Une esthétique de l’apesanteur totalement hors-sol
Malick est incontestablement un auteur singulier, un cinéaste américain qui échappe à tous les codes, habitus et formatages du cinéma de son pays et c’est infiniment respectable, le problème n’étant pas ce qu’il ne fait pas mais ce qu’il fait, à savoir cette esthétique de l’apesanteur et de l’intériorité qui est ici tellement hors-sol, tellement perchée qu’elle ne saisit quasiment plus rien de tangible de l’expérience humaine et de nos existences terrestres.
Situé dans le milieu rock d’Austin, Texas, Song to Song fait se croiser deux couples de musiciens, producteurs et wannabe qui se posent un tas de questions existentielles du style Qui suis-je ? M’aime-t-il ? Suis-je talentueuse ?… Et où ai-je rangé les clés ? a-t-on envie d’ajouter façon Woody Allen.
Les personnages évoluent dans des villas de hipsters milliardaires
Cet évanescent ballet romantico-philosophique se déroule dans des décors d’un luxe morbide frisant l’obscénité en nos temps de crise généralisée (mais dans un plan furtif, une main de rocker glisse un billet dans celle d’un mendiant, la bonne conscience est sauve), les personnages évoluant dans des villas de hipsters milliardaires nickel dépourvues de toute trace de vie.
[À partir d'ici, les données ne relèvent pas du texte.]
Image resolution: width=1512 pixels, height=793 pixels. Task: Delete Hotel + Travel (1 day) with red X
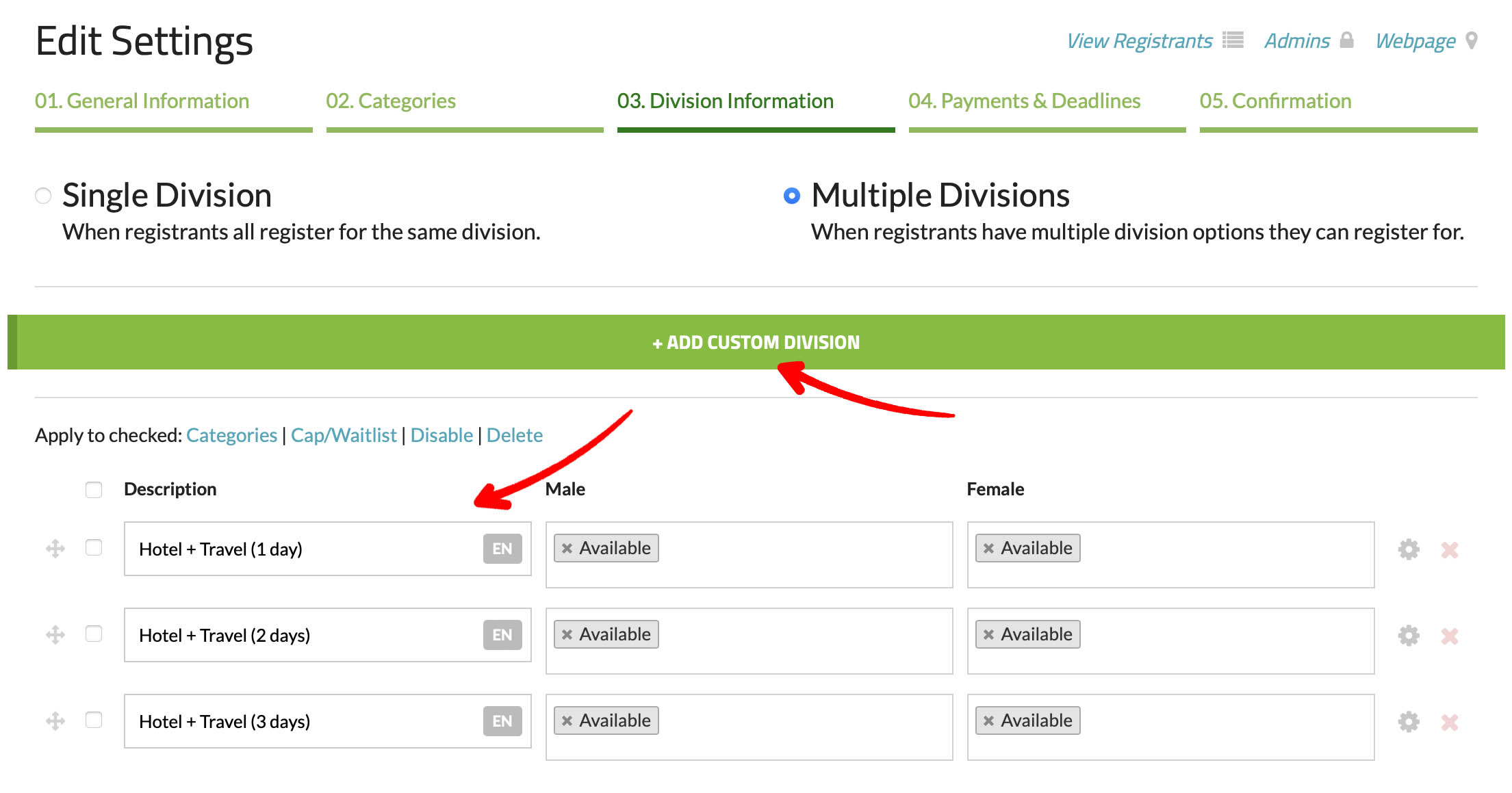pyautogui.click(x=1449, y=549)
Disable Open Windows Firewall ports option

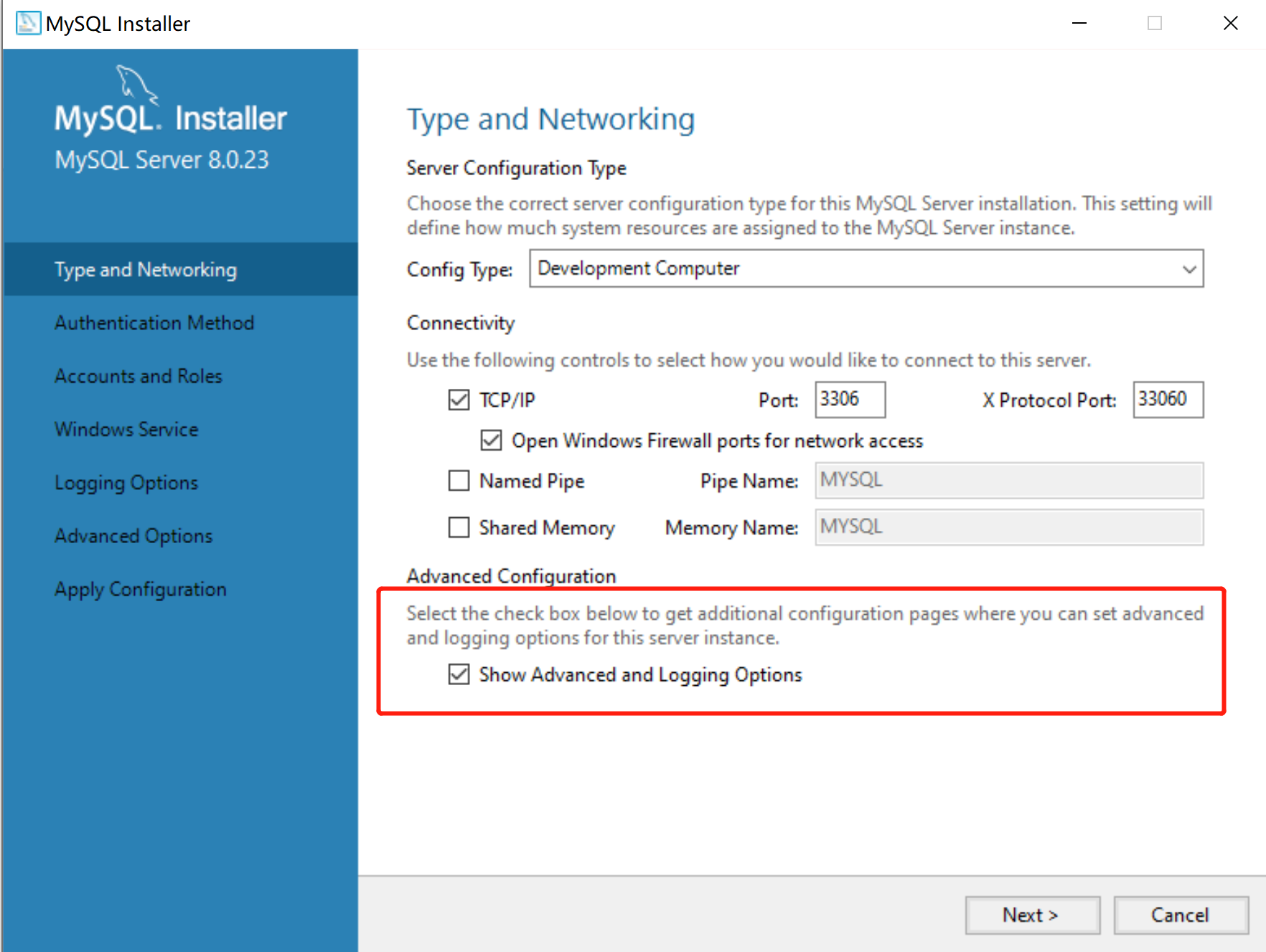491,440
Est-ce un film, une pub pour Côté Sud ou bien le clip d’une agence immobilière haut de gamme ?
De temps en temps, on croise les vrais Patti Smith, Iggy Pop ou John Lydon dans des caméos éclairs aussi rapides que les extraits de chansons : quelques secondes à peine, les rocks s’évanouissant de la bande-son à peine l’intro dégainée, ce qui donne un sens inusité au titre Song to Song.
Ça dure deux heures, pourrait en durer trois, ou une, on ne voit pas bien la différence tant ce film a des allures de long interlude chic. Le casting est énormissime, aussi luxueux que les décors, mais une fois de plus, les stars ne sont pas à leur avantage dans l’univers flottant et désincarné de Malick. La vraie vedette ici, c’est Emmanuel Lubezki, le chef-op. Ainsi, Song to Song est un parfait objet de démonstration pour vendeur de home-cinéma high-tech. Pour notre part, on reverra Badlands avec nostalgie.